> **Task instructions**
[A] From the court opinion excerpt, list each case that appears with a complete name, giving its volume, reporter, and first page.
[B] Continue the court opinion excerpt on Mr. King's job-seeking testimony, not the rows, from the point where it ends.

> **Extract provided**
----

Although Mr. King, through counsel, argues that he “testified extensively about
his desire to find other work” (doc. 140 at 11) (emphasis supplied), it is Mr. King’s
efforts, and not his desire, that he had to prove.
The court agrees that Mr. King admitted at trial that he concealed, during the
discovery phase of this case, the “efforts” that he made to obtain full time employment
after he was terminated and to which he testified at trial. The court notes that Mr. King
is a pharmacist and highly educated. He did not appear confused at trial by the
questions he was asked. Further, having observed the manner and tone in which Mr.
King answered the questions posed during the trial to him about his job-seeking
efforts, the undersigned is convinced that either Mr. King’s concealment was
purposeful (and thus he lied during his deposition) or alternatively that he lied at trial
about his efforts. Further, the result was that the defendant was taken by surprise,
despite defendant’s diligent efforts during the discovery phase and through pre-trial
motions in limine. Under these circumstances, to allow the jury verdict awarding
$400,000.00 in back pay to stand would be “manifestly unjust.”
The court has adopted as persuasive the standard for granting a new trial based
on false testimony as set forth in Davis v. Jellico Comty. Hosp., Inc., 912 F.2d 129
(6th Cir.1990). “[A] new trial should be granted where the court is reasonably well
satisfied that the testimony given by a material witness is false; that without it, a jury
might have reached a different conclusion; that the party seeking a new trial was taken
by surprise when the false testimony was given and was unable to meet it or did not
know of its falsity until after trial.” Id. at 133; see also, Williams v. United Dairy
Farmers, 188 F.R.D. 266 (S.D.Oh.1999) (applying Davis standard to motion for new
trial based on false testimony under Rule 59 in employment discrimination case);
Antevski v. Volkswagenwerk Aktiengesellschaft, 4 F.3d 537, 540 (7th Cir.1993) (citing
Davis for proposition that if the verdict is based on false testimony, district judge has
the discretion to grant the injured party a new trial under Rule 59); Traylor v.

----

> **Records**
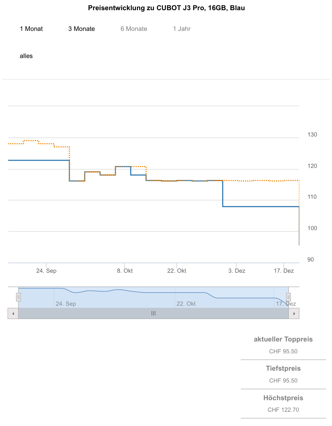This screenshot has width=332, height=426.
Task: Click the chart title for CUBOT J3 Pro
Action: point(167,8)
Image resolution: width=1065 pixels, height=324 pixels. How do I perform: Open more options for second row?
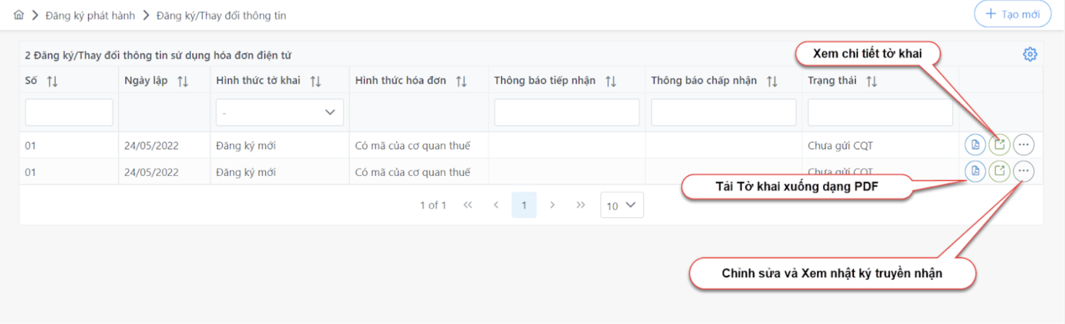1023,171
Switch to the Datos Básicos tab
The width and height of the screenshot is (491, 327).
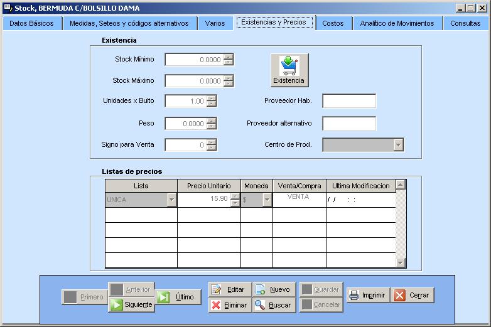[x=32, y=23]
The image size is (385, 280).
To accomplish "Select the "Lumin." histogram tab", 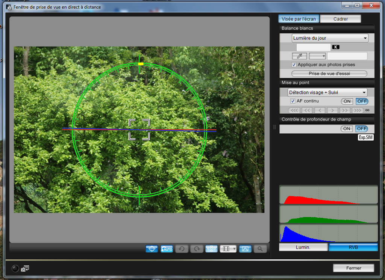I will click(303, 247).
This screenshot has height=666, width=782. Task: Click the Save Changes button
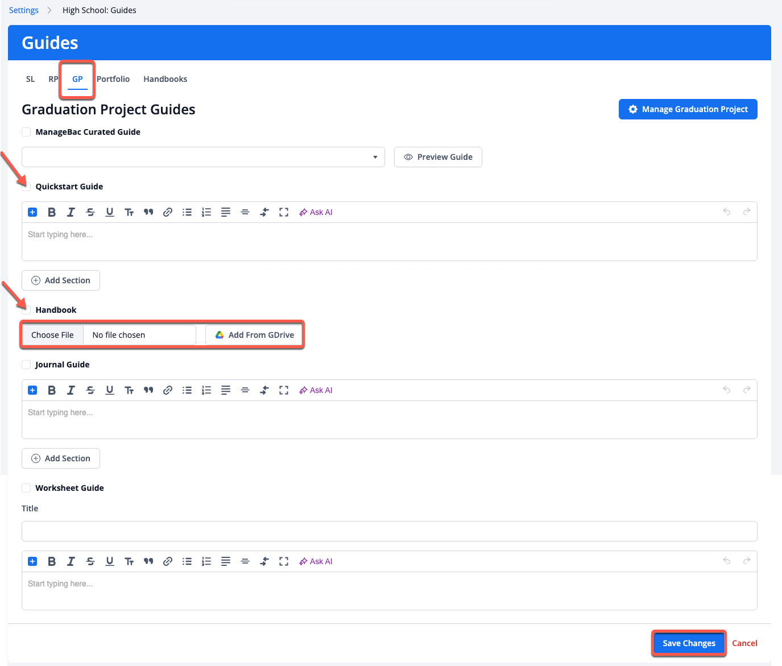click(x=689, y=643)
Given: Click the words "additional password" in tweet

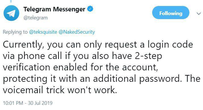Looking at the screenshot, I should tap(137, 79).
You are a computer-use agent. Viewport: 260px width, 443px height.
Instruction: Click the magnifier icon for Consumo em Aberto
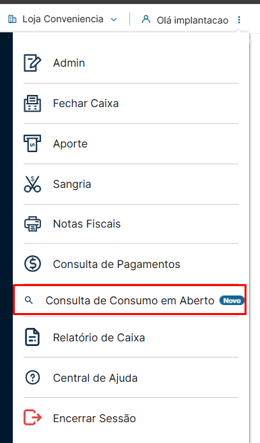click(29, 300)
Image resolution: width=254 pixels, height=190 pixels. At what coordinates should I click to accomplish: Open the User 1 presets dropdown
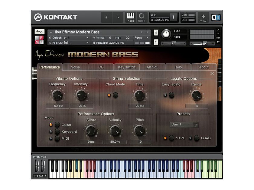pyautogui.click(x=184, y=125)
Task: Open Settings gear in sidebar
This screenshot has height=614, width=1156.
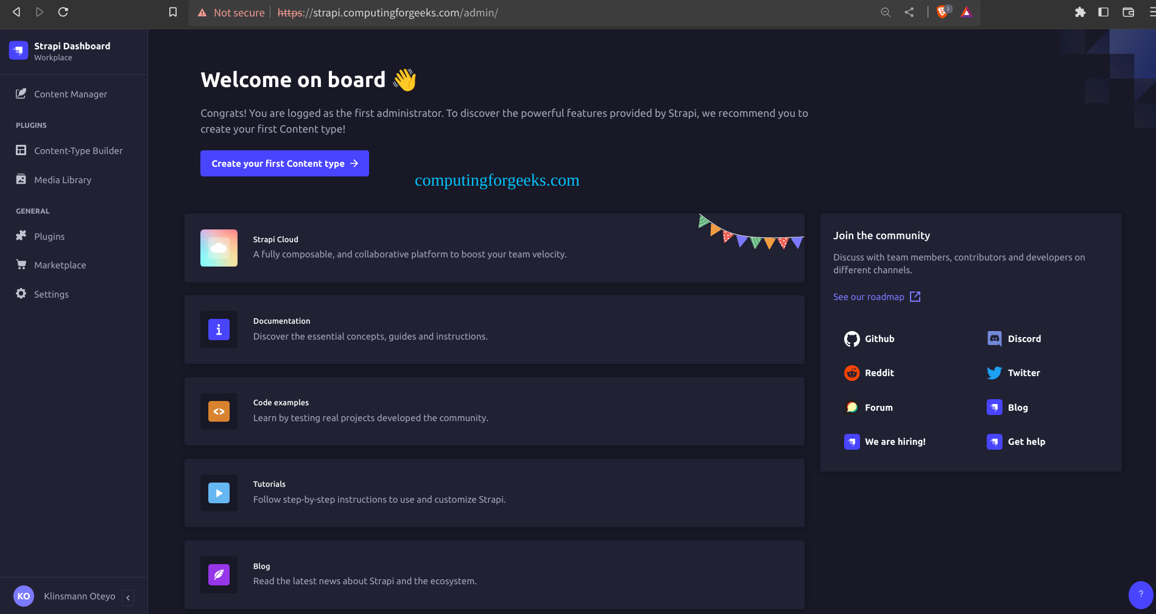Action: [x=21, y=293]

----

> **Answers per task**
[A]
- Davis v. Jellico Comty. Hosp., Inc., 912 F.2d 129
- Williams v. United Dairy Farmers, 188 F.R.D. 266
- Antevski v. Volkswagenwerk Aktiengesellschaft, 4 F.3d 537

[B]
Pickering, 324 F.2d 655 at 658 (5th Cir. 1963) (affirming district court denial of new
trial as not an abuse of discretion where district judge concluded that a witness had not
“willfully testified falsely to a material fact.”).3
The Eleventh Circuit held, in Bonner v. City of Prichard, Ala., 661 F.2d 1206, 1209 (11th
Cir. 1981) that decisions of the former Fifth Circuit handed down prior to the close of business on
September 30, 1981, are binding in the Eleventh Circuit.
In summary, the undersigned finds: 1) that no clear judicial error or pernicious
influence has been identified, but also that the verdict is so large as to shock the
conscience of the court; and 2) that the amount of damages awarded was obtained
through Mr. King’s purposeful concealment and/or dishonesty regarding his efforts
to mitigate his damages.4 Based upon these findings, the court hereby DENIES the
Motion insofar as it seeks a complete new trial, and GRANTS the Motion and hereby
ORDERS a new trial, limited to the issue of damages. Further, the court hereby
VACATES its award of $800,000.00. In all other respects, the judgment stands.
In light of this order, the court finds that all remaining pending motions (docs.
111, 112, 113, 114, 117, and 118) are DENIED as moot and/or premature.
The court will, by separate order, set a final pretrial conference for the new trial
on damages only.
DONE this the 1st day of May, 2014.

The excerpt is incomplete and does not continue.